Pouco depois (no dia 20 de Julho, festa de Santa Margarida), ”estando, depois da missa, na Cappella delle Volte”, conta-nos Frei Tommaso, “viu, repentinamente, o Senhor diante dela, segurando entre as mãos um coração rubro e resplandecente que depôs no seu lado esquerdo, dizendo-lhe: ”Filha muito amada, da mesma forma que, noutro dia, retirei teu coração, dou-te hoje o meu em troca”.
Desde então, Catarina murmurava em suas preces: ”Senhor, eu te recomendo teu coração, em vez de ” eu te recomendo meu coração”. Numerosas amigas puderam verificar a presença de uma cicatriz, no local exato donde fora ele retirado. E muitas vezes, ao receber a santa comunhão, o novo coração de Catarina pulsava tão fortemente que era preciso admitir não ser ele um coração humano. As irmãs e Frei Tommaso ouviam, por vezes, cheios de admiração, as vibrações de alegria do coração de Jesus contido no seio da virgem.
Foi depois dessa troca sublime que Catarina disse a seu confessor: “Não vedes que me tornei outra? Ah! Se soubésseis o que sinto! Não haveria coração, por mais empedernido, que não se comovesse; não haveria coração por mais orgulhoso que não se humilhasse! Minha alma se acha possuída de tamanha alegria que estranho meu corpo contê-la; meu ardor interior é tão vivo que, junto dele, as chamas exteriores mais parecem refrescar que queimar. E esse ardor produz, em minha alma, tal renovação de pureza e de humildade que tenho a impressão de me haver transformado em criancinha. Meu amor pelo próximo está tão inflamado que, voluntariamente, por ele sofreria a morte”.
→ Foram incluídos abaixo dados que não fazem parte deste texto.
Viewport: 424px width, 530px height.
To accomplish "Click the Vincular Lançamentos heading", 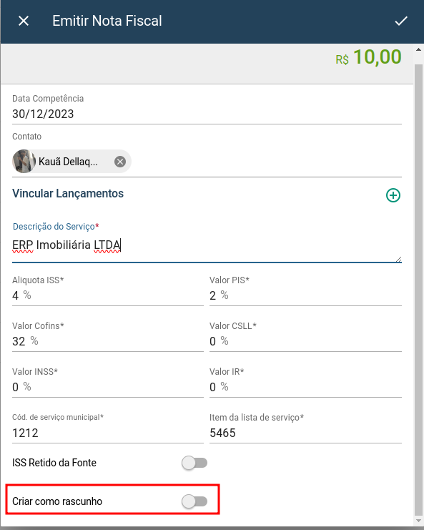I will coord(68,194).
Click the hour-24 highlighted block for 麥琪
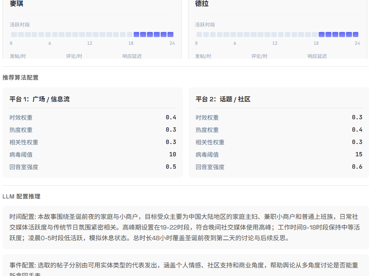This screenshot has height=276, width=375. point(170,34)
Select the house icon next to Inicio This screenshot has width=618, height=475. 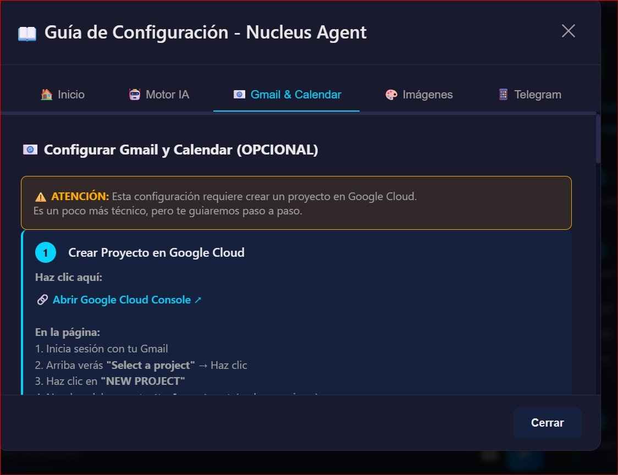46,94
Catarina procurava exprimir, assim, o que se passava em sua alma. “Mas é impossível traduzir o que sinto”, exclamava ela, “pois quando o tento fazer tenho a impressão de atirar pérolas na lama!”
Pouco mais tarde, provavelmente a 22 de julho, festa de Maria Madalena, apareceu de novo o Mestre à sua serva, acompanhado de sua Mãe e da grande pecadora convertida.
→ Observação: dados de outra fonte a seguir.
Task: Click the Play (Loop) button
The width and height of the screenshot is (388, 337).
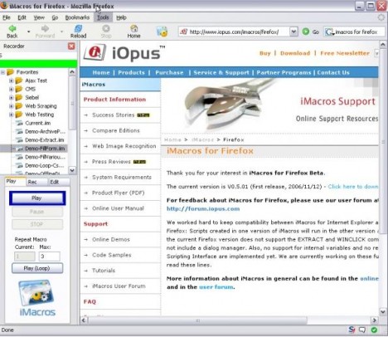Action: (37, 268)
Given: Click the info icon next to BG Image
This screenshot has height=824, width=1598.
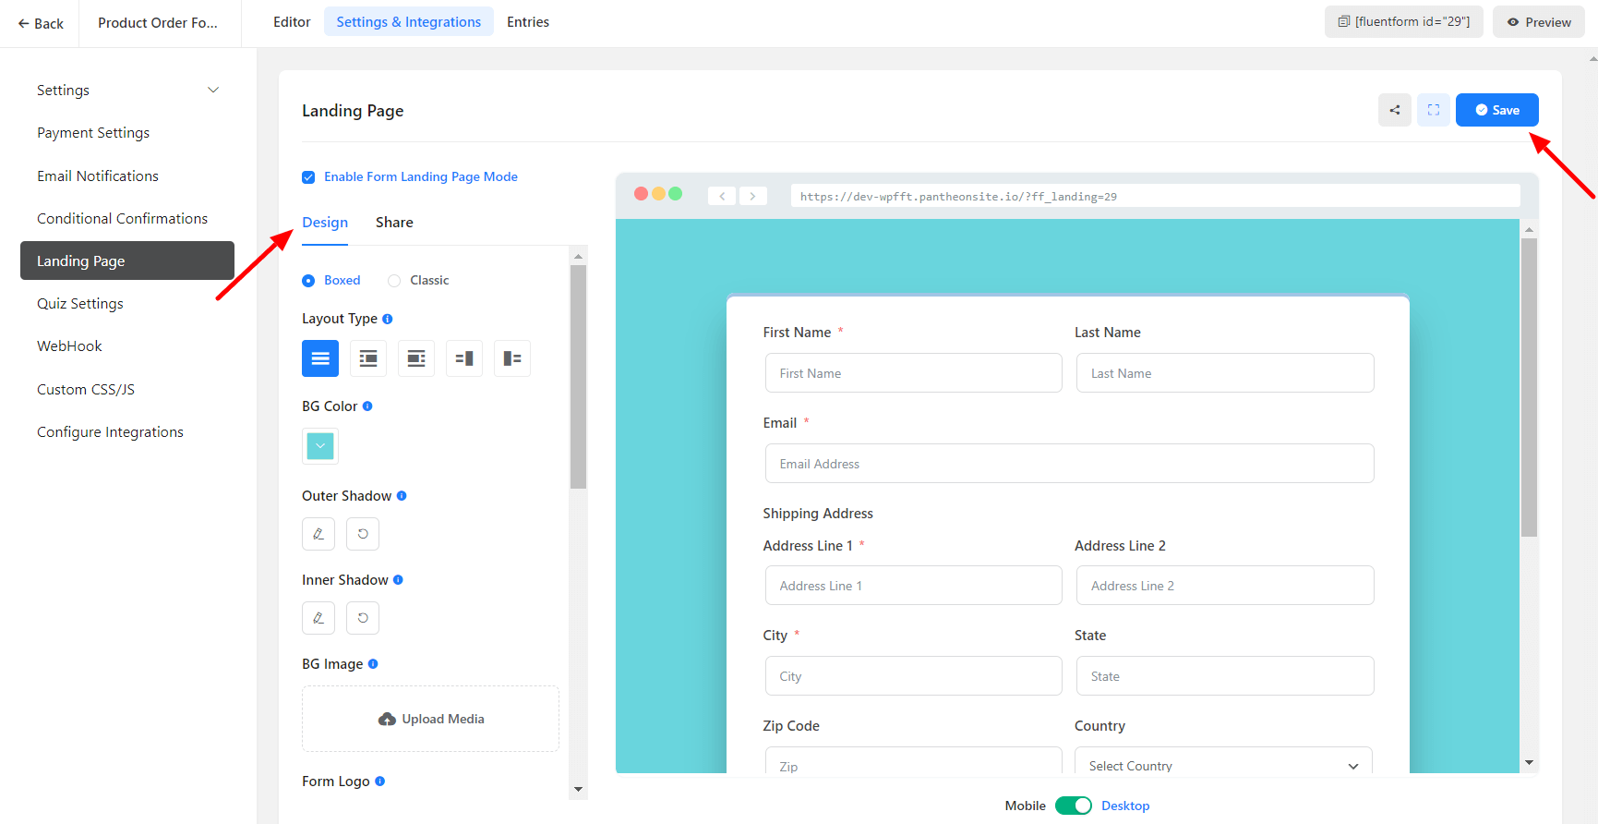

E Jesus então lhe disse: “Quem preferes? Quem escolhes? A ti ou a mim?” Ao que ela respondeu como Simão Pedro: “Senhor, sabes todas as coisas, sabes, pois, que não tenho outra vontade senão a tua, outro coração que não seja o teu!” E enquanto Catarina olhava para Madalena, lembrou-se de que, na casa do Fariseu, ela embalsamara os pés do Salvador, e sentiu por ela um amor imenso.
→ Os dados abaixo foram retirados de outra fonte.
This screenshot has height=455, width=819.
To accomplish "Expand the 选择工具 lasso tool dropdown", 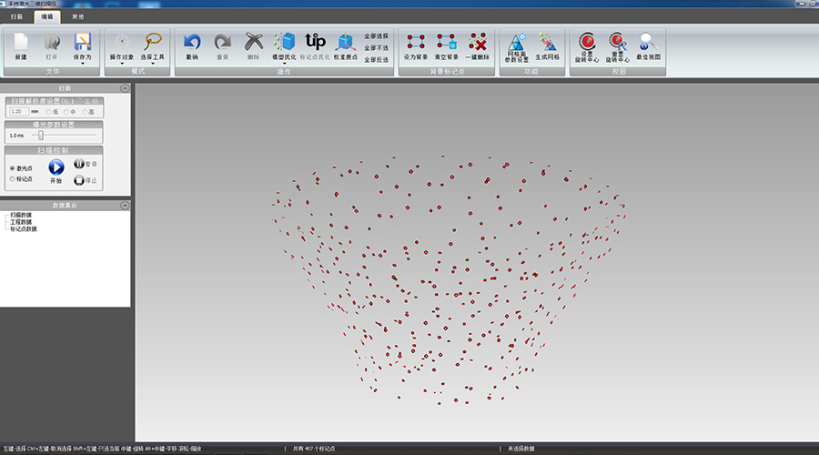I will [153, 65].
Jesus, notando tal sentimento, disse-lhe: “Eu te dou Maria Madalena por mãe; de hoje em diante, ela de modo especial velará por ti”.
Desde então, Catarina deu sempre a Maria Madalena o nome de Mãe, esforçando-se por imitá-la em suas penitências, especialmente por um jejum tão rigoroso que chegou à abstenção completa de qualquer alimento.
Trecho do livro “Santa Catarina de Sena”, Johannes Joergensen, pp. 125-128.